A careful observer will soon realize that this horserace differs markedly from ordinary horseraces he may have seen in the past. Special features include these facts:

1. The race is run in honor of the Virgin Mary.

2. Although thousands of dollars change hands, there is no betting.

3. The winner of the race receives a silk banner as prize but he must spend a small fortune to pay for the victory.

4. The losers receive money but they are sad at the disgrace of having lost.

5. The horse which comes in second is the horse which loses.

6. The traditional enemy of the winner is considered to have also lost the race even if he did not actually race as one of the ten participants.

7. Before the race, each horse is taken inside a church to be solemnly blessed.

8. During the days immediately before the race, the jockeys are guarded night and day and they are not permitted to speak to anyone except to and through their bodyguards.

9. During the race, the jockeys beat each other and their horses with whips made from calf phalluses.

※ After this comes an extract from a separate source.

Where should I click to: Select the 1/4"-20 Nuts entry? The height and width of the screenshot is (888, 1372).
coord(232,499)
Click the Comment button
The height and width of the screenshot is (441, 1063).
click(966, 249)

10. After the race, the winner sucks pacifiers while the losers take a purge.

The casual visitor to Siena in the days of the palio may miss some of the above details and may see nothing more than a "horserace in costume," and a brief one at that. He may even wonder if all the obvious effort expended – such as bringing earth in from the country to make a track or building an extensive ring of viewing stands, called palchi – is really worthwhile for an event that lasts for only a minute and a half. What the tourist may not realize is that the palio does not last for a minute and a half, but rather for all the year, or rather for all the lives of those Sienese who participate. In order to understand even a fraction of all the incredibly complex cultural factors involved in the running of a palio, one would need not seconds or minutes but hours, days, weeks, months, and even years. In fact, it is doubtful whether any one individual could ever articulate all the details underlying the palio, no matter how long and assiduously he studied it. For the palio is endlessly rich in symbol, metaphor, and patterns of interaction.

It is very likely that part of the palio's extraordinary appeal through the centuries has been the impossibility of reducing it to a system of rules. With its shifting combinations of fate and human manipulation, the palio has provided both a behavioral model and a critical emotional outlet for the Sienese people. It is impossible to think of Siena without the palio, just as it is impossible to consider the palio outside the context of Siena. For the festival is truly an expression of the soul of the city.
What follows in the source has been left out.